Why is "If ψ ∈ Γ then the sequent (Γ ⊢ ψ) is correct" true? In Chiswell and Hodges Mathematical Logic the authors define a sequent as such 

"A sequent is an expression
  (Γ ⊢ ψ) (or Γ ⊢ ψ when there is no ambiguity)
  where ψ is a statement (the conclusion of the sequent) and Γ is a set of statements (the assumptions of the sequent) ...There is a proof whose conclusion is ψ and whose undischarged assumptions are all in the set Γ.".

They then go on to provide the axiom as follows:

Sequent Rule (Axiom Rule) If ψ ∈ Γ then the sequent (Γ ⊢ ψ) is correct.

Upon further reading about what exactly it means to be a sequent wikipedia I understand that for $\psi$ to be satisfied or "correct", every element of   $\Gamma$ must be true as their all linked by AND conjunctions.  
What confuses me is that suppose that there is an element in $\Gamma$ which is false then the whole antecedent is false according to the wikipedia definition by conjunction and then even though $\psi$ exists and is true in $\Gamma$ ultimately $\psi$ would be false. Could someone please explain to me and help clarify how the axiom and the definition can both be true. Thank you for all of your help.
 A: The authors are introducing the basic elements of the proof system.
As you said, the definition of correct sequent $(\Gamma \vdash \psi)$ is : 

There is a proof [according to the rules of the system to be specified] whose conclusion is $\psi$ and whose undischarged assumptions [premises] are all in the set $Γ$.

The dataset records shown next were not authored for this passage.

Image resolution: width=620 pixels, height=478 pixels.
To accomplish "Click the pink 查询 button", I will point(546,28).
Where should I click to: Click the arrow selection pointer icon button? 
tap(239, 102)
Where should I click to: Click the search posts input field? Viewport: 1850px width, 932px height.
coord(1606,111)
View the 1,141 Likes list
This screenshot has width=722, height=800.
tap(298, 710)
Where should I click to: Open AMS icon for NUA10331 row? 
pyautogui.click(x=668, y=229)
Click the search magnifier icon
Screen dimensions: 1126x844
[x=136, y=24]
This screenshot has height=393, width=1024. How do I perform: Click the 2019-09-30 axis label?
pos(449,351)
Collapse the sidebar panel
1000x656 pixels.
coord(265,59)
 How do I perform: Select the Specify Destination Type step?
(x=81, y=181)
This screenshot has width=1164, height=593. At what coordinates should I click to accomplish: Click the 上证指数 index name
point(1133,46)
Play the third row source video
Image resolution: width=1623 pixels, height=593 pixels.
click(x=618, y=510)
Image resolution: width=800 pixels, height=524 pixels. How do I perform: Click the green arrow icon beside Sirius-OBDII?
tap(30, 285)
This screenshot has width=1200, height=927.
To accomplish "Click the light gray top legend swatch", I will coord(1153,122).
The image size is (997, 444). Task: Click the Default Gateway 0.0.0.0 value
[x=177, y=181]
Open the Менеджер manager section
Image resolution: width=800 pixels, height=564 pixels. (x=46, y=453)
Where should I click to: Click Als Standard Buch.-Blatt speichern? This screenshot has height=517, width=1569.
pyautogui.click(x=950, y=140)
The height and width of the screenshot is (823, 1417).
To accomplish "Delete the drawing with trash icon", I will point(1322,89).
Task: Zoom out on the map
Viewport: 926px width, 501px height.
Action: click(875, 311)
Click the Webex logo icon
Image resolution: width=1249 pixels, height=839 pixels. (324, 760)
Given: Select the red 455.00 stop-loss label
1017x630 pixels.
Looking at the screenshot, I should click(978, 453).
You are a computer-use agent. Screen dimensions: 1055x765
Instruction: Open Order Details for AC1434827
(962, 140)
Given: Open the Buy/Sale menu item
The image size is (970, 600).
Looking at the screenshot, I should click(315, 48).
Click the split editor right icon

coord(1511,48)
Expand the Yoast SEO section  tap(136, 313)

When the semantics of the language will be defined [see para 3.5] the authors will intorduce the concept of semantic sequent : $\Gamma \vDash \psi$, defined as :

for every $σ$-structure $A$, if $A$ is a model of $Γ$ then $A$ is a model of $ψ$.

The definition formalizes the informal concept of valid argument.
Then, they will prove the basic result [see page 87 : the Soundness Theorem of Natural Deduction for Propositional Logic] :

$\Gamma \vdash \psi \text { iff } \Gamma \vDash \psi$.


Having said that, the rules of the proof system are the "rules of the game" that allows us to derive conclusion from premises.
It is obvious that if $\psi \in \Gamma$, we can derive it from $\Gamma$ and this is formalized with the (Axiom Rule) above.
What if $\psi$ is false ? No problem: the move is "formally" correct but the argument is still valid because the case $\psi$ false does not contradict the definition of valid argument :

the conclusion must be true whenever all the premsies are true.

In general, the reasoning applies if some elements of $\Gamma$ is false; the (Axiom Rule) applies (because a premise can always be derived as conclusion) without contradiction.